暫く歩いていると牧場が見えてきた、牧場の中ではNPC達が働いており、食料の生産を行っているようだ、愛理はその牧場の中にアイコンが出ているのを見付けたので近付いてみた。
「へぇ、アルバイト出来るんだ」
アイコンに触れ開いてみると牧場の仕事を経験するクエストが表示された、このクエストの報酬は1000ゴールドと牛乳のようだ。
「後でやってみようかなぁ、取り敢えずは洞窟から帰って来ない子を探さなきゃ」
愛理は牧場でのクエストを後でやってみようと思いつつ牧場から出て、再び草原を歩く。
洞窟
洞窟の近くには小屋がある、気になった愛理は中に入ってみると、中は休憩所となっていた、中に入るのと同時に現れたポップ画面によると、どうやら一日一回だけ、このような休憩所に入ると自動的にHPとMPが全回復するようだ、ただし一度休憩所で回復した場合、別の休憩所に入っても自動回復はされない、愛理は今HPもMPも満タンな為、何も起こらなかった。
「洞窟の中でHPが減ったらここを使わせてもらおう」
資金難な今、タダでHPとMPの回復が出来るのは大きい、愛理は戻ったらここを使わせて貰おうと思いつつ、洞窟の中に入った。
「松明だ」
洞窟の入り口には松明が置いてあった、手にとってみると自動的に火が付いた、どうやらこの松明を使い、明かりを保ち洞窟の奥に進めと言う事のようだ。

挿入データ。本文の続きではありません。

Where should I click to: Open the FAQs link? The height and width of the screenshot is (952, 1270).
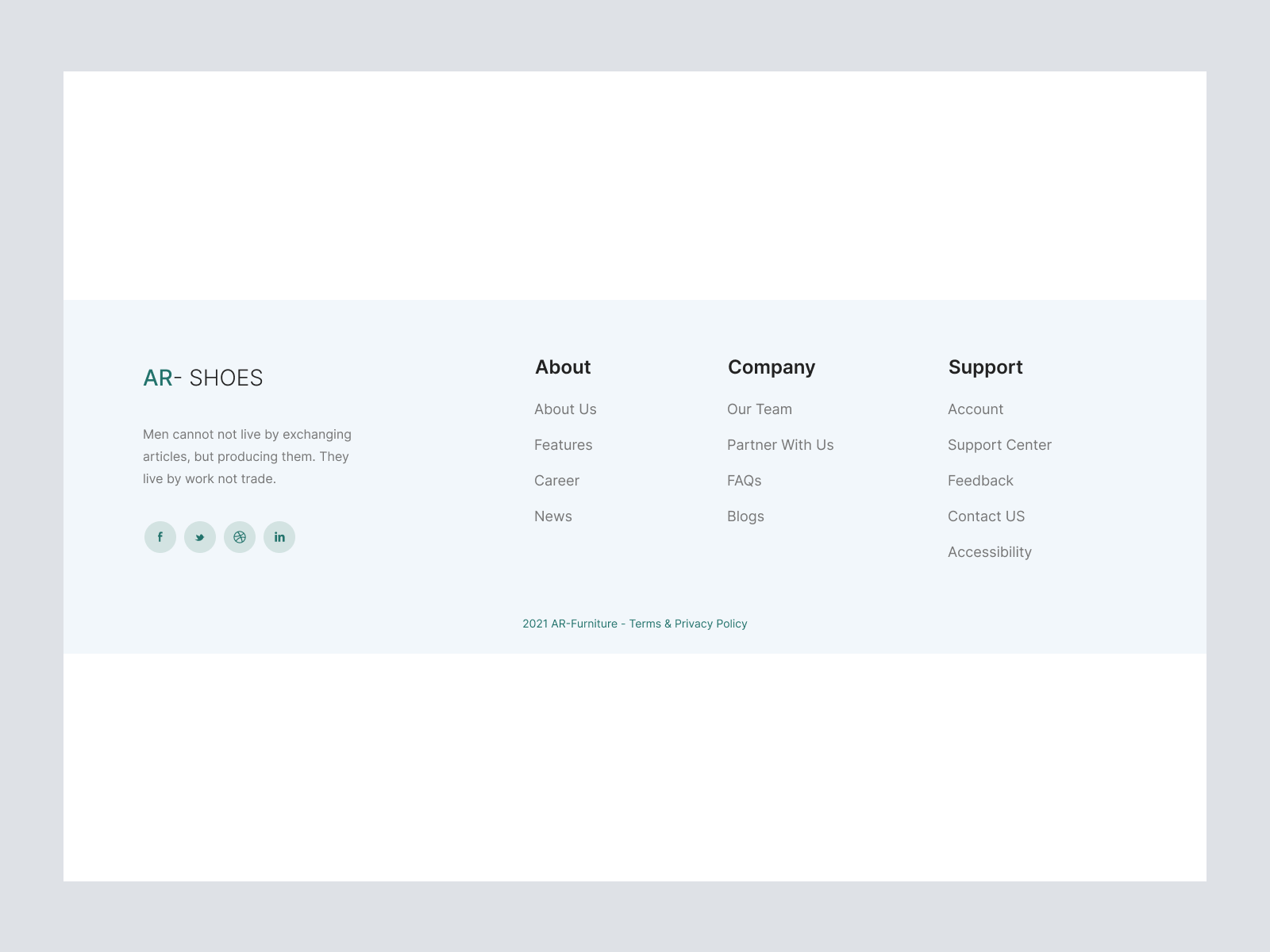coord(744,481)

松明の明かりを頼りに進む洞窟はとても静かだ、狐の耳をフルに活用し、何かの音がしないか探ってみるが何も聞こえない。
「ッ!」
現実世界での戦いの経験のおかげか、愛理は暗闇からの何かの襲撃に反応する事が出来た、躱しつつつ襲って来た者を見てみると、その正体は蝙蝠だった、愛理は蝙蝠が剣が届く範囲から出る前に剣を振るい蝙蝠を仕留める。
「ビックリしたぁ」
蝙蝠の突然の襲撃に驚いた愛理は胸に手を当ててホッと息を吐く、暫くして心臓の動悸が収まった所で愛理は再び前に進み始める。
「また来た!」
油断せず前に進んでいると再び蝙蝠が飛びかかって来た、今度は心構えをしていたので驚かず、愛理は数匹の蝙蝠を斬り倒す。
「うわー!」
蝙蝠を倒した愛理が剣を鞘に戻そうとしていると、少年の叫び声が聞こえて来た、それを聞いた愛理は剣を仕舞うのをやめ、走り始める。
「いた!」
暫く走り続けているとキノコが沢山生えた広場に出た、そこで一人の少年が大きな蝙蝠に襲われていた、彼が先程の老人の孫なのだろう、今にも少年に飛びかかろうとしている蝙蝠を見た愛理は、少年と蝙蝠の間に松明を投げ、蝙蝠の動きを止める。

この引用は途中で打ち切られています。